> Excerpt provided
____________________

Plan for cluster network

The cluster consists of the following hosts

master
worker1
worker2
worker3

For that we update the /etc/hosts file, for instance, in this tutorial, the content of the file after the update will be:

$ cat /etc/hosts
127.0.0.1       localhost

# The following lines are desirable for IPv6 capable hosts
::1     localhost ip6-localhost ip6-loopback
ff02::1 ip6-allnodes
ff02::2 ip6-allrouters

192.168.56.3 hdbase
192.168.56.4 master
192.168.56.5 worker1
192.168.56.6 worker2
192.168.56.7 worker3
192.168.56.8 worker4
192.168.56.9 worker5
192.168.56.10 worker6
192.168.56.11 worker7
192.168.56.12 worker8
$

Configure for NameNode and DataNode

Create setting files

# make HDFS file directory for NameMode - only needed for NameNode
sudo mkdir -p /opt/hadoop_data/hdfs/namenode
# make HDFS file directory for DataNode - only needed for v
sudo mkdir -p /opt/hadoop_data/hdfs/datanode
# change ownship to hadoop
sudo chown -R hadoop:hadoop /opt/hadoop_data/

# load hadoop configuration
cat >> ~/.bashrc <<END

# load hadoop settings
. .hadoop_settings
END

Create ` ~/.hadoop_settings` file with the following content:

export JAVA_HOME=$(readlink -f /usr/bin/java | sed "s:bin/java::")

____________________

> Entries
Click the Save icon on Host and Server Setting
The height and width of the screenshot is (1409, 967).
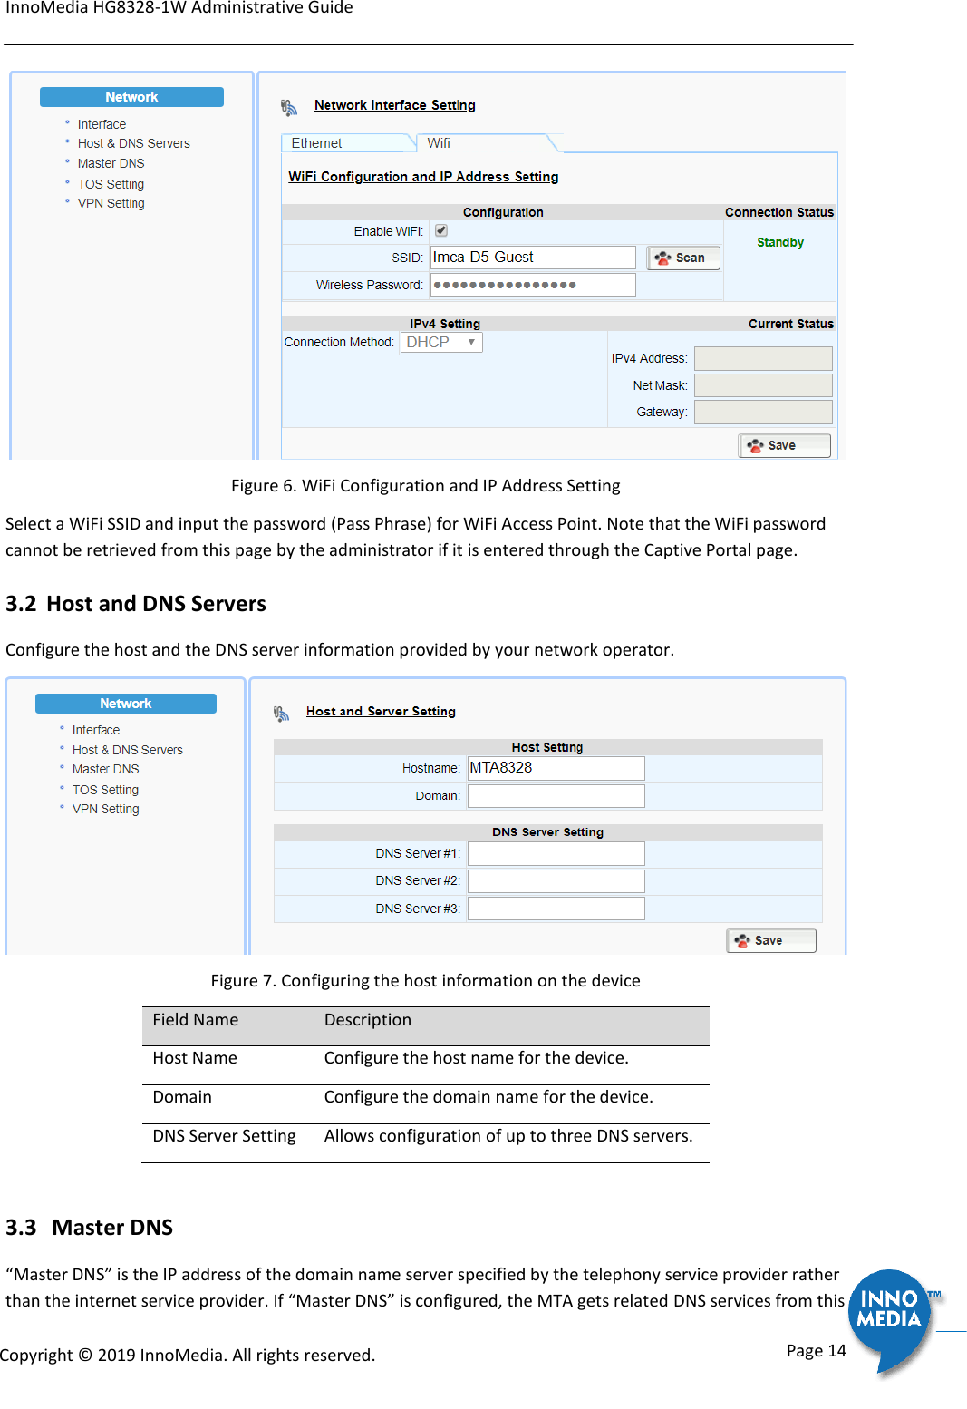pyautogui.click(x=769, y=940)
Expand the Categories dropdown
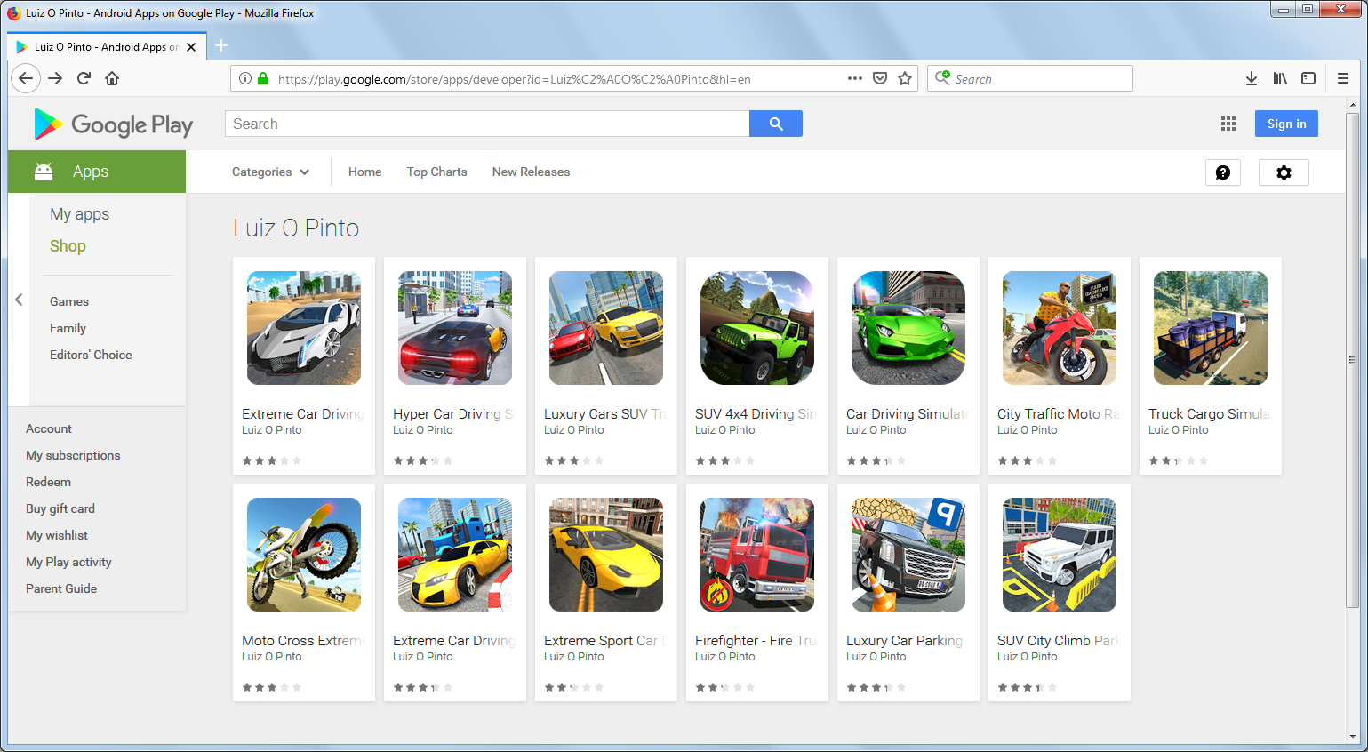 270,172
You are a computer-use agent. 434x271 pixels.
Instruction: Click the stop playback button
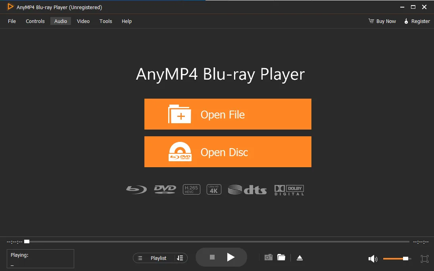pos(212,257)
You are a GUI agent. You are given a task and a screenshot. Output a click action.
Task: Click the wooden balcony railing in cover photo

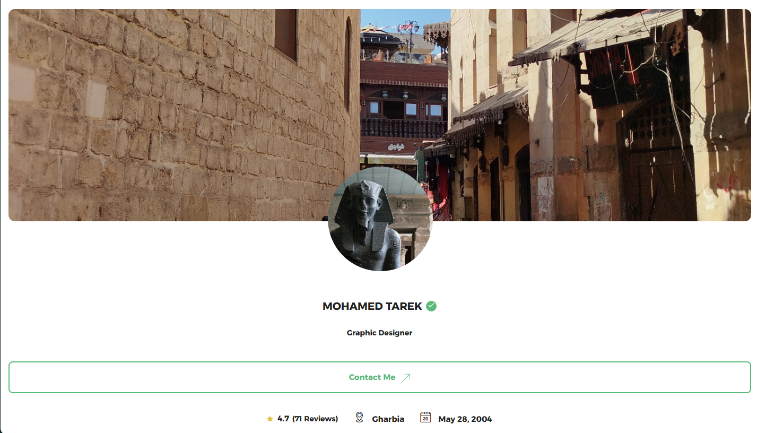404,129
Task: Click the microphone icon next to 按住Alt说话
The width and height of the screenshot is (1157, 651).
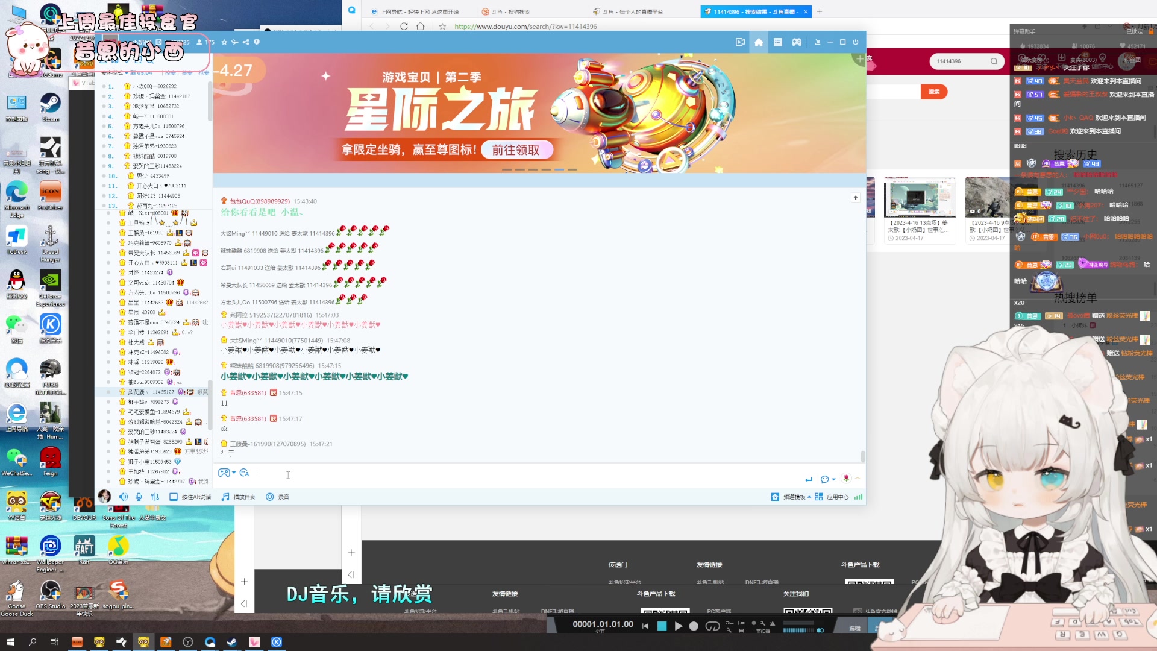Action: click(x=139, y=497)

____________________

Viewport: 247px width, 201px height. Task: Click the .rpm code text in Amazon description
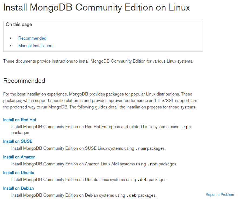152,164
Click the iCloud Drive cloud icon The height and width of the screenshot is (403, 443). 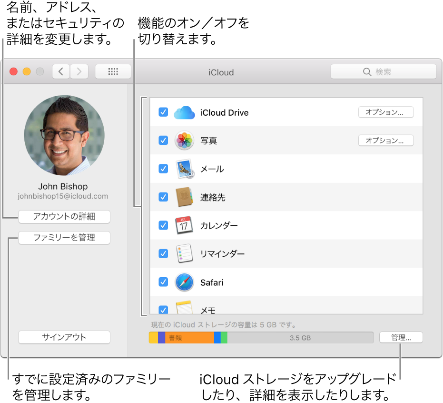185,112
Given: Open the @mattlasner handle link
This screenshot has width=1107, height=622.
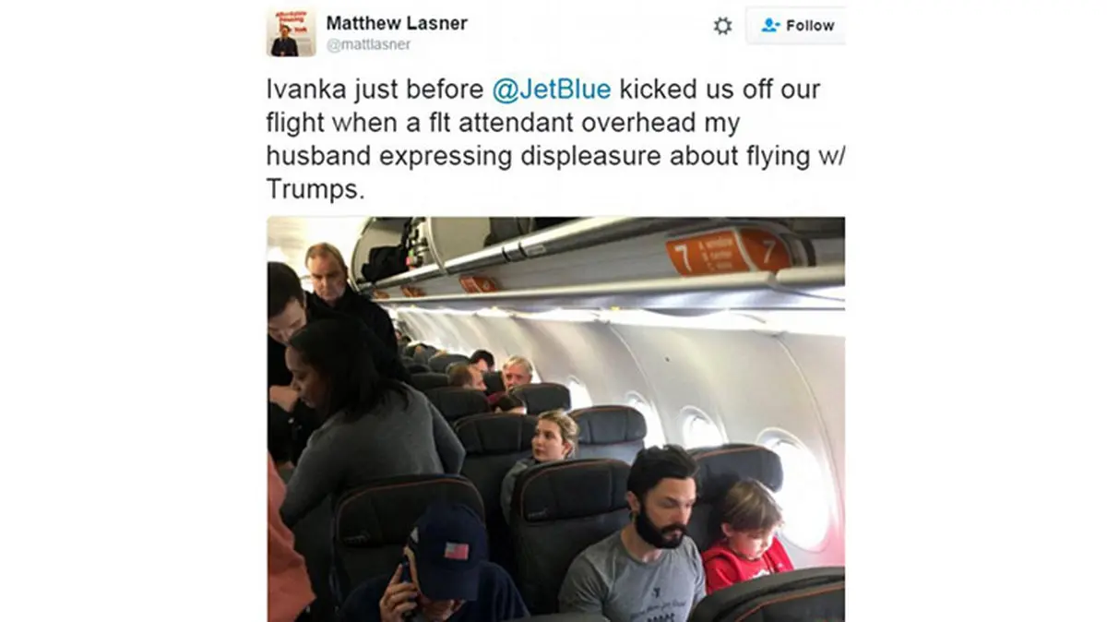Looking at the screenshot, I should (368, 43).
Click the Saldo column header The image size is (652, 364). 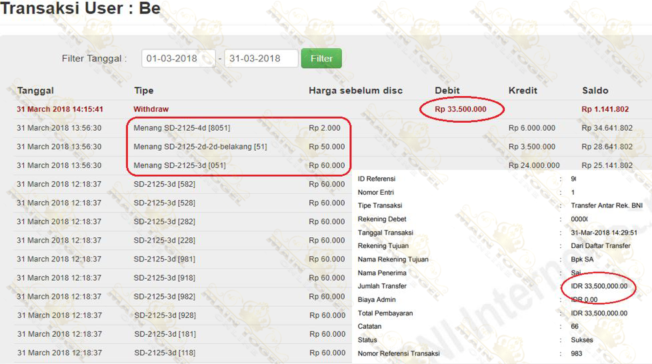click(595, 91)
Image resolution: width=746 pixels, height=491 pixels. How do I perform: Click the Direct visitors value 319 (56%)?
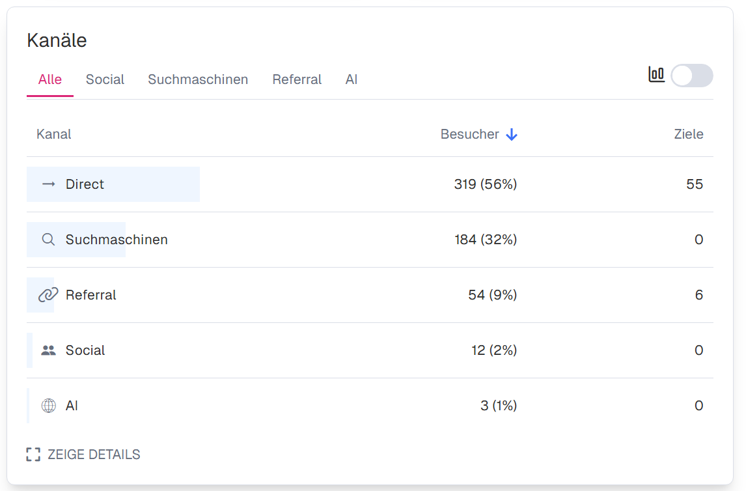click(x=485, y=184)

____________________

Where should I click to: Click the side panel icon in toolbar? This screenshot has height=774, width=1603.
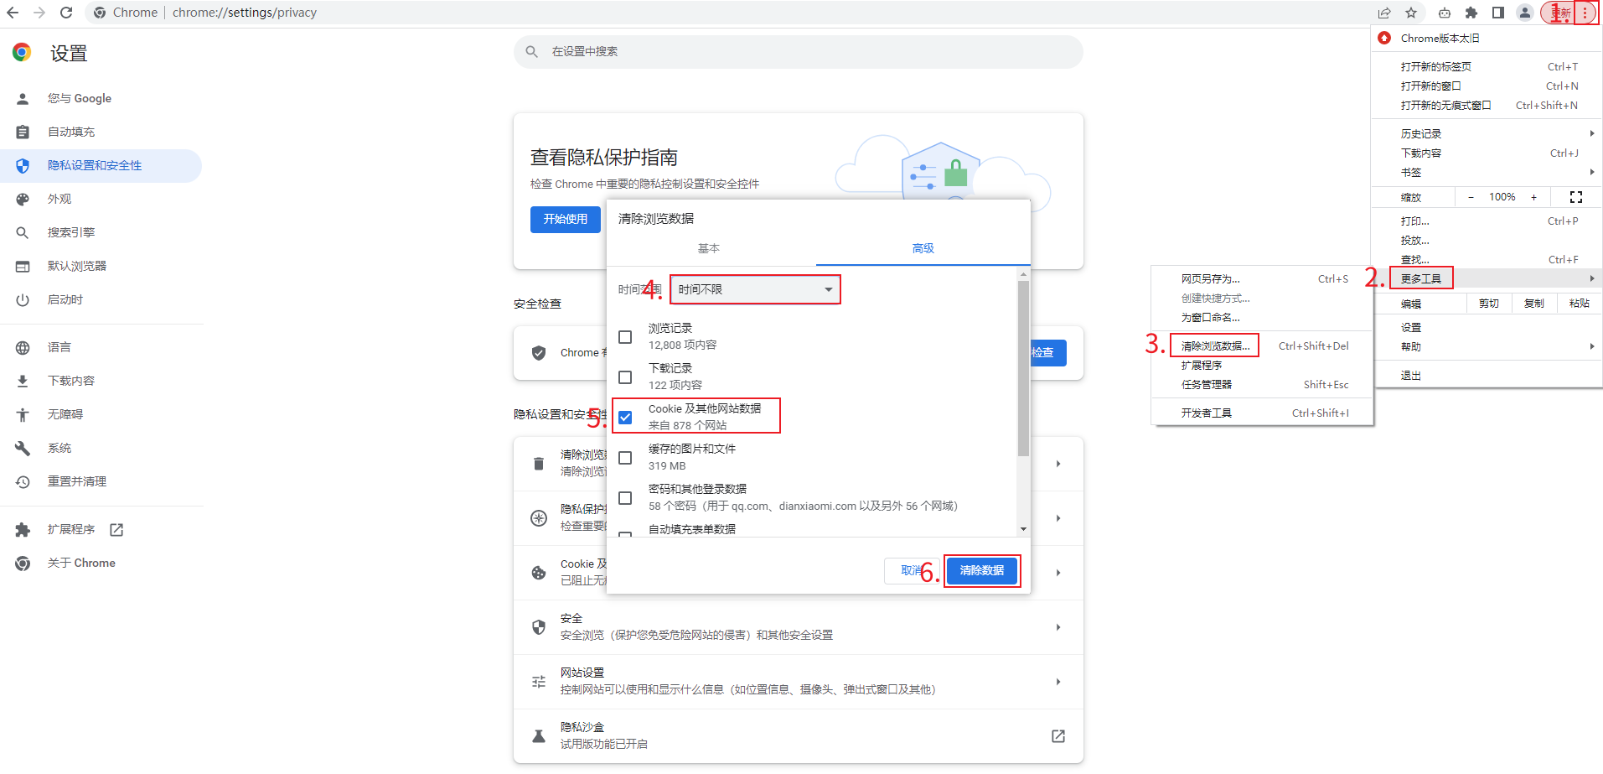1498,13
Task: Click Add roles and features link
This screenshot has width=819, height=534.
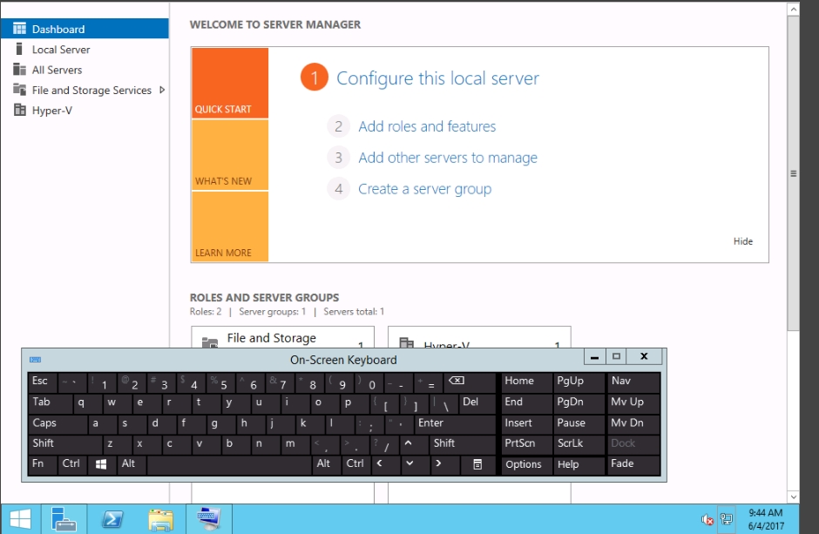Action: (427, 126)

____________________

> Short exercise 1
Do statements (a), (b), and (c) agree with the Hadoop cluster setup excerpt? For each, answer yes or no and quote the deciding words of the excerpt. (a) In the updated /etc/hosts file, master is mapped to 192.168.56.4. (b) Ownership of /opt/hadoop_data/ is given to the root user. (c) The /etc/hosts file maps worker1 to 192.168.56.3.
> Short exercise 2
Can you write what comes next in the Hadoop cluster setup excerpt, picking up after its final line?

> Expected output 1
(a) Yes: "192.168.56.4 master"
(b) No: "sudo chown -R hadoop:hadoop /opt/hadoop_data/"
(c) No: "192.168.56.5 worker1"

> Expected output 2
export HADOOP_HOME=/opt/hadoop
export HADOOP_INSTALL=$HADOOP_HOME
export YARN_HOME=$HADOOP_HOME
export PATH=$PATH:$HADOOP_INSTALL/bin
export HADOOP_COMMON_LIB_NATIVE_DIR=$HADOOP_HOME/lib/native
export HADOOP_OPTS="-Djava.library.path=$HADOOP_HOME/lib/native"

Install NameNode software

# extract hadoop binary
sudo tar -xzvf hadoop-3.4.2.tar.gz -C /opt
chown -R hadoop:hadoop /opt/hadoop-3.4.2
sudo ln -s /opt/hadoop-3.4.2 /opt/hadoop

Edit /opt/hadoop/etc/hadoop/core-site.xml, replace the <configuration></configuration> with:

<configuration>
  <property>
      <name>fs.default.name</name>
      <value>hdfs://master:9000/</value>
  </property>
  <property>
      <name>fs.default.FS</name>
      <value>hdfs://master:9000/</value>
  </property>
</configuration>

Here we configure Hadoop to run the NameNode daemon at host master.

Edit /opt/hadoop/etc/hadoop/hdfs-site.xml, replace the <configuration></configuration> with:

<configuration>
  <property>
      <name>dfs.datanode.data.dir</name>
      <value>/opt/hadoop_data/hdfs/datanode</value>
      <final>true</final>
  </property>
  <property>
      <name>dfs.namenode.name.dir</name>
      <value>/opt/hadoop_data/hdfs/namenode</value>
      <final>true</final>
  </property>
  <property>
      <name>dfs.namenode.http-address</name>
      <value>master:50070</value>
  </property>
  <property>
      <name>dfs.replication</name>
      <value>3</value>
  </property>
</configuration>

Here, we configure where NameNode meta data is and where DataNode data is. In addition, we configure replication factor of 3.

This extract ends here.